Is it Possible to Oppose Requirement of the Proof of Source of Wealth in Austria?
Many people feel that the requirement to prove the origin of the funds they use places them under surveillance and under suspicion of money laundering for no reason. We can understand this feeling. After all, blameless individuals do not actually have to proactively prove their innocence – this is the principle of the rule of law.
It is therefore legitimate to ask whether this approach by banks, stock exchanges and brokers is at all legally compliant under Austrian law.
How does one defend oneself in case of doubt against the provision of proof of the source of wealth in Austria? Those who wish to defend themselves can politely communicate their own discomfort to the responsible office requesting the proof of source of funds.
However, this is not to be expected that the proof of source of funds will be waived. However, it cannot hurt to communicate one’s own feeling.
Legal Action Against the Proof of Source – And Then What?

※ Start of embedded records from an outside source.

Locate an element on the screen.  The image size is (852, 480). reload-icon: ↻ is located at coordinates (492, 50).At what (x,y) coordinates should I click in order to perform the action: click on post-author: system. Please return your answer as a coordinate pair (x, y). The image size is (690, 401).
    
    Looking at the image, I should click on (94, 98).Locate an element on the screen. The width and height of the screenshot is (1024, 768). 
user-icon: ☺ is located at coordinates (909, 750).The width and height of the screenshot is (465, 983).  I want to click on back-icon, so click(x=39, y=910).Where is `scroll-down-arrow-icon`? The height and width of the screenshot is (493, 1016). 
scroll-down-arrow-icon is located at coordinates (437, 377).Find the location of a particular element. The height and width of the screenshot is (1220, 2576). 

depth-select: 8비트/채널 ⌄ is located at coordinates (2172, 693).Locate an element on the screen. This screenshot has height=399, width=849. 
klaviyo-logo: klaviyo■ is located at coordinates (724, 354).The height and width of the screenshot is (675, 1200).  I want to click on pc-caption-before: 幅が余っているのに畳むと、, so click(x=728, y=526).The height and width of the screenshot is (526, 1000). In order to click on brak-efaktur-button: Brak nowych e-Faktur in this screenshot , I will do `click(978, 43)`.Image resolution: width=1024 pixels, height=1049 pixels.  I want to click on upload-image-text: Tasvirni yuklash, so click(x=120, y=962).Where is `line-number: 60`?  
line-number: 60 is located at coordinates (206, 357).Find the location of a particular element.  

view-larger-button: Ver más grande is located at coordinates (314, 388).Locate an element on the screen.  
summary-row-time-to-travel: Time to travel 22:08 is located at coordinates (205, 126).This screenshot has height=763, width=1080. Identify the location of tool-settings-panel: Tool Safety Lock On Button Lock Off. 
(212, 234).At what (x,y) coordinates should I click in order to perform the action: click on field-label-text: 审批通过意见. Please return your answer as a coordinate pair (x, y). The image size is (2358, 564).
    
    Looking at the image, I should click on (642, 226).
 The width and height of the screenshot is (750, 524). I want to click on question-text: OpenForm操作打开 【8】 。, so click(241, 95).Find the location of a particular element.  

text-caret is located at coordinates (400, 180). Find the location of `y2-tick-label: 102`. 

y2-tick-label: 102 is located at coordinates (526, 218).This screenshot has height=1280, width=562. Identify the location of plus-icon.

Legally, you can certainly defend yourself against the proof of source of funds. The interesting question in this respect, however, is to what extent it is worth defending yourself in the end.
Imagine that you actually manage to legally avoid having to provide proof of the source of your wealth. This would lead to the requesting agency rejecting you as a customer – they would simply not want to maintain a contractual relationship with you.
Thus, you would be excluded from further transactions by the bank, for example, or by precious metal dealers.
Legal Basis in Austria Regarding Proof of Origin of Funds
The proof of source of funds is no coincidence. Western jurisdictions such as Austria have always had legislative provisions to prevent and combat money laundering and terrorist financing.
In 2015, the European legislator enacted the so-called “AML5 Directive“, which has the unwieldy name of
You can find a link to the complete text of the directive in our FAQ section under “Legal basis”. On the basis of this directive, the national legislators – including Austria – have incorporated these requirements into their own national laws.
With regard to the legislator in Austria, the
“Bundesgesetz zur Verhinderung der Geldwäscherei und Terrorismusfinanzierung im Finanzmarkt (Finanzmarkt-Geldwäschegesetz)”
was enacted. In short form, this law is simply called “FM-GwG” in Austria.
A Look at the Austrian FM-GwG to Understand the Obligation to Provide Evidence
It is worth taking a look at this FM-GwG. Section 3 of the Act contains the so-called “Due Diligence Obligations towards Customers”. § 5 to § 12 FM-GwG of this section provide further details.
For example, § 6 (1) No. 4 FM-GwG states that customer due diligence obligations include the following:
“Obtaining and verifying information on the source of the funds used; such information may include, but is not limited to, the professional or business activities, income or business results, or the general financial circumstances of the customer and its beneficial owners;”
So the laws in Austria require obligated entities to verify the source of the funds used. Here, the obligation to provide evidence is recognizably legally defined for you. It even gives examples, such as “financial circumstances of the customer”.
The one-time provision of the proof of source of wealth is not enough in Austria!
Certainly, it is not very burdensome to provide proof of the source of funds once for a specific asset movement. However, the legislator in Austria stipulates that the obligation to provide proof goes far beyond this.
This is because § 6 (1) No. 6 FM-GwG states that the obligated entity – i.e. the bank, broker or exchange on which Bitcoin and other cryptocurrencies are traded – shall conduct continuous monitoring of the person concerned.
Specifically, this means: You probably won’t be asked about the source of your funds just once. Submitting a proof of source of funds “once and for all” will therefore not be possible.
In Austria, therefore, it is stipulated by law that the obligated bodies must demand proof from customers on a permanent basis.